Citizens of the European Union (EU) are allowed to live and work, without special formalities, in the European Economic Area (EEA). The EEA includes the EU’s 28 Member States as well as Switzerland and three non-EU countries – Iceland, Liechtenstein and Norway. This is what we call “free movement of persons”.

The 1957 Treaty of Rome established the European Economic Community (ECC) (replaced by the EU). It created a common market based on free movement of people, goods, capital and services.

The 1992 Treaty of Maastricht created the EU and established freedom of movement and residence for persons in the EU. In 2004, the EU adopted Directive 2004/38/EC, on the right of EU citizens and their family members to move and reside freely within the EU. Then, in 2007, the Treaty of Lisbon and the Treaty on the Functioning of the EU (TFEU) confirmed the right to freedom of movement.

Free movement law means that:

… EU citizens do not require a visa in order to come to the UK. Those coming to the UK are not subject to rules on English language proficiency. The exclusion of an EU citizen must be justified on the grounds of public policy, public security or public health. (See: Brexit: what impact on those currently exercising free movement rights? (“Brexit Paper”) at p 7).

EU citizens who reside legally for a continuous period of five years in a Member State other than their own acquire the right of permanent residence in their host state. EU citizens acquire this right automatically. They do not need to apply for it. (See Brexit Paper at p 7).

According to migration experts, it is going to be very hard for the UK to end freedom of movement from the EU because it has no system to find out who is legally in the country.Europeans realized that freedom of movement was the EU’s major achievement and rated it above peace, the single currency and student exchanges. According to Eurostat data, at the end of 2017, 3.8% of EU citizens (17 million people along with 1.4 million commuters) resided or worked in Member States other than those of which they are citizens – up from 2.5% in 2007.

The United Kingdom (UK) joined the EEC in 1973 and the EU in the 1990s. But unlike other EU countries, the UK never accepted that its institutions be under the European control. For this reason, the UK did not join either the Schengen Area, which removes internal border checks, nor the common currency.

On June 23, 2016, the UK held a referendum to decide whether it should leave or stay in the EU. Leaving won by 52% to 48%. More than 30 million people voted, and 17.4 million people voted for withdrawal from the EU. The UK’s possible exit from the EU became known as Brexit. Globalization, immigration and low wages were the main factors that lead to Brexit.

Those who voted to leave the EU did not want the UK to be under the EU’s freedom of movement rules, due to the number of people moving to the UK under these rules.

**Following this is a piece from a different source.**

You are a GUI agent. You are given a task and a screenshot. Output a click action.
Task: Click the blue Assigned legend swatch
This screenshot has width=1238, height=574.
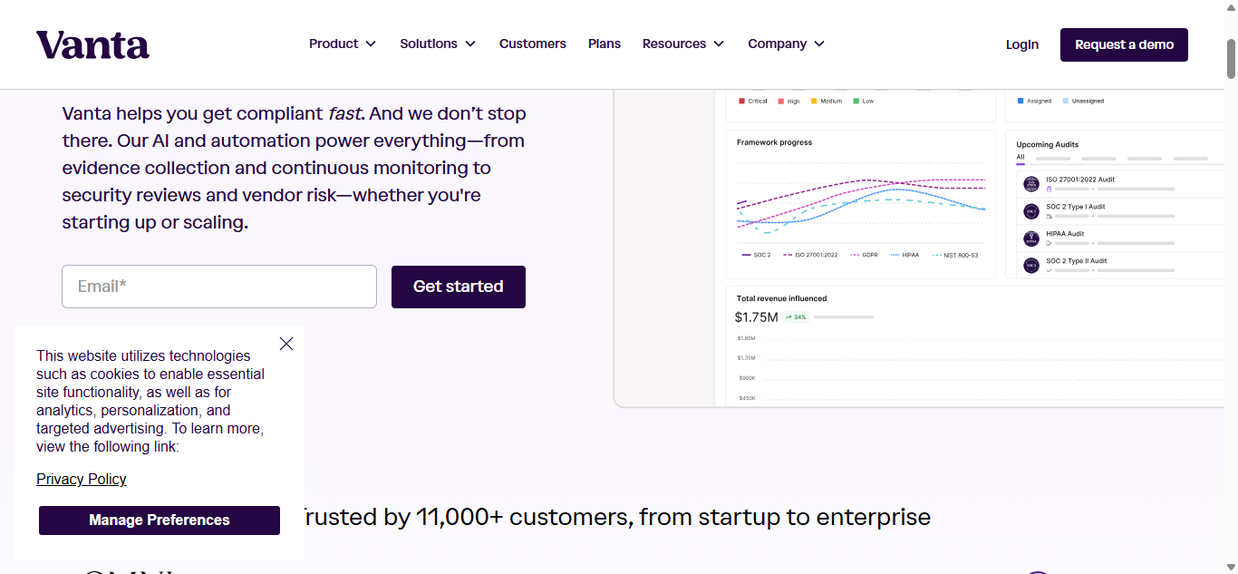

For the “leavers”, leaving was the only way to stop EU citizens from immigrating to the UK since the free movement of persons is a fundamental right guaranteed by the EU.

Former British Prime Minister Theresa May promised that Brexit would end free movement in order to restore UK’s sovereignty over its policy regarding EU citizens. She said that the UK “will do what independent, sovereign countries do: we will decide for ourselves how we control immigration” (See: Brexit: UK-EU movement of people at p 20).

Photo from Pixabay

Negotiations on how to leave the EU started in September 2016. Among the most important issues was the principle of free movement of EU citizens after withdrawal.

After voting to leave the EU, the British government triggered Article 50 of the Treaty on European Union (TEU). Article 50 allows a Member State to withdraw from the EU and sets out the process by which a Member State leaves the EU. Once a Member State notifies the European Council of its intention, the EU will attempt to negotiate and conclude an agreement with the state in question, setting out in detail the arrangements for its withdrawal.

A draft Brexit withdrawal agreement, negotiated between the UK and the EU, contained these arrangements. In order to be legally binding, both the UK and the EU had to ratify the agreement. The draft dealt with the UK’s future financial obligations, the status of EU citizens in the UK and British citizens in the EU, and the Irish border. The draft also provided for a transition period until December 31, 2020, in which the free movement of persons stayed the same. However, the British Parliament rejected this draft, and exiting the EU on March 29, 2019 became impossible.

After Brexit, the UK will stop being a member of the EU. Thus, UK citizens will cease being EU citizens and become third-country nationals (according to the Schengen Border Code, third-country national means any person who is not an EU citizen within the meaning of Article 20(1) TFEU). The EU treats third-country nationals differently when it comes to the Schengen area and residing in the EU for more than 90 days. Today, the EU does not have legislation to determine the residence of third-country nationals from a particular country.

Under the current British immigration system, EU citizens who live and work in the UK do not need any documentation besides a valid passport. The UK does not have a formal government registry of people who moved to live and work in Britain. There is only an estimated figure of 3.5 million EU citizens in the UK. If freedom of movement were to end any time soon, the British government would have no way to differentiate between the EU citizens who are eligible to stay in the UK and those who have recently arrived in the country. All what we know is that one million EU citizens have already applied for settled status through the EU Settlement Scheme.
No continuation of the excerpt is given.